__ФРАГМЕНТ ТЕКСТА__:
Небольшой городок Классе – одна остановка, не доезжая Равенны (меньше десяти минут на электричке), бывший римский порт, откуда ушло море, известный своим храмом, самым поздним из всех великих и знаковых монументальных ансамблей Равенны.
Вообще-то у меня не было планов сюда ехать, но помогла помощь фейсбучного клуба – сначала поэт Игорь Вишневецкий рассказал про археологические раскопки, затем искусствовед и редактор Катя Алленова напомнила про сам этот храм, в конхе апсиды которого помещена мозаика, которую я, оказывается, бессознательно ассоциировал с мозаиками Равенны, надыбав снимки в интернете – большой преображающийся Христос в виде голубого (синего) креста, под ним – святой Аполлинарий, стоящий посредине зеленой лужайки, наполненной отдельно стоящими деревьями и белыми агнцами, идущими на зов.
От противоположной стены, когда можно окинуть взором всю композицию алтарной части, мозаика напоминает местный пейзаж, над которым, подобно НЛО, завис огромный глаз – Христова мандорла, обсыпанная золотыми звездами.
Конха, понятно, вогнута и, значит, выпукла наружу, вовне, изнанкой твоего собственного лба, пытающегося опередить пролет просторного центрального нефа – точно ты паровоз, стремящийся резко вперед: храм тих и пуст, огромен и не столько присутствует, сколько отсутствует, чтобы уже ничего не мешало резкому скачку взгляда, стартующего от входа с немыслимым ускорением.

__ИЗВЛЕЧЁННЫЙ МАТЕРИАЛ__:
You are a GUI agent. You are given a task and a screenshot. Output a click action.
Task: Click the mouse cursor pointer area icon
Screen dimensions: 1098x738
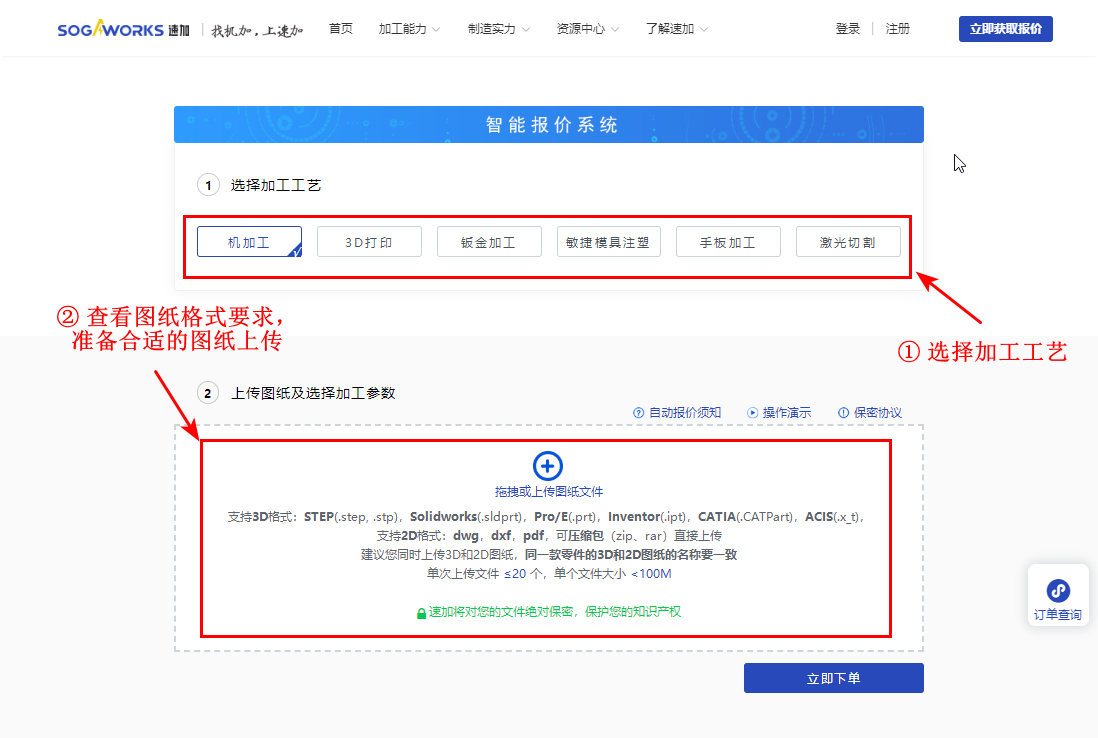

...

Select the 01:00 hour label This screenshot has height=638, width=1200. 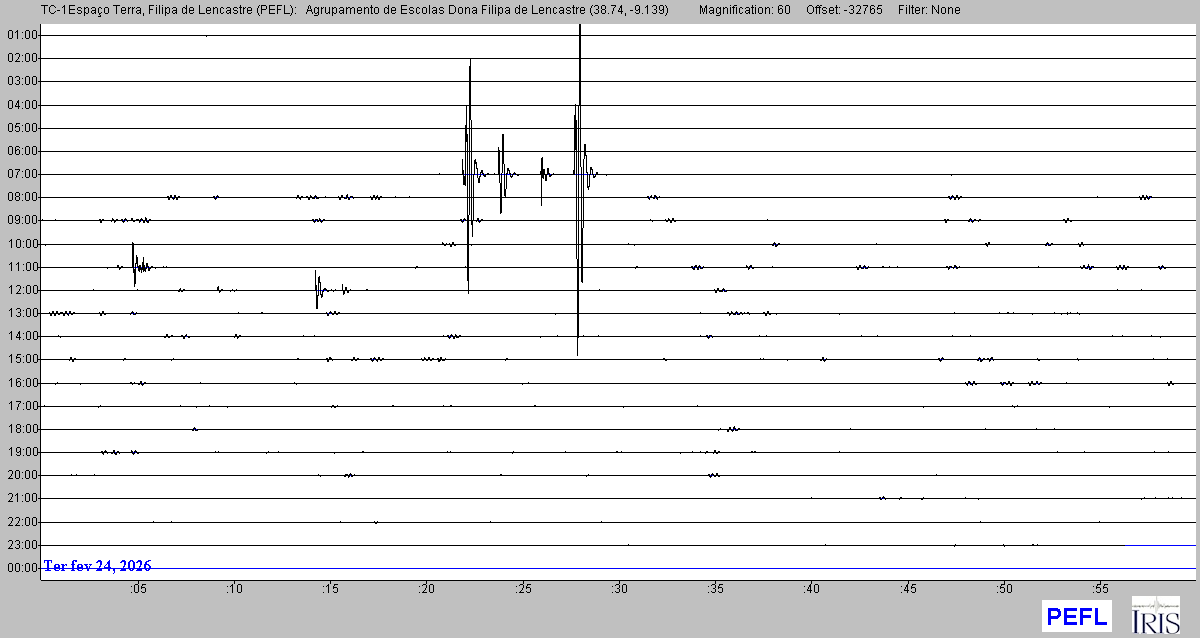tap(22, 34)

__ПОСТАВЛЕННАЯ ЗАДАЧА 1__:
Ответьте на вопросы по тексту о храме в Классе:
(a) Сколько времени, согласно тексту, занимает поездка на электричке от Классе до Равенны?
(b) Кто напомнил автору про сам храм?
(c) На что похожа Христова мандорла, если смотреть от противоположной стены?
__ПОСТАВЛЕННАЯ ЗАДАЧА 2__:
Продолжите текст о храме в Классе, начав сразу после его последнего предложения.

__ОТВЕТ К ЗАДАНИЮ 1__:
(a) Меньше десяти минут.
(b) Искусствовед и редактор Катя Алленова.
(c) На огромный глаз, обсыпанный золотыми звездами и зависший над пейзажем, подобно НЛО.

__ОТВЕТ К ЗАДАНИЮ 2__:
Тяжеловато объясняю. Просто входишь в храм, как в сад пустоты, и видишь алтарь с торжеством преображения и Аполлинарием, стоящим посредине, и, опережая ноги и тулово, вцепляешься в это постоянное, вечное, неизменное скатывание мозаики вниз – она же, украшенная драгоценными камнями, все время переливается, точно струится (мне еще с днем повезло, крайне солнечным, сочным, а пришел я в церковь ровно в 13.00), пытаясь уйти вниз, но все никак не уходит.
А по бокам, в боковых нефах, отделенных от центра серыми мраморными (с эффектными прожилками) колоннами особой формы (над ними – в овалах фресковые портреты всех равеннских епископов, сделанные в XVIII веке), стоят римские саркофаги и висят архитектурные детали из совсем уже древней жизни.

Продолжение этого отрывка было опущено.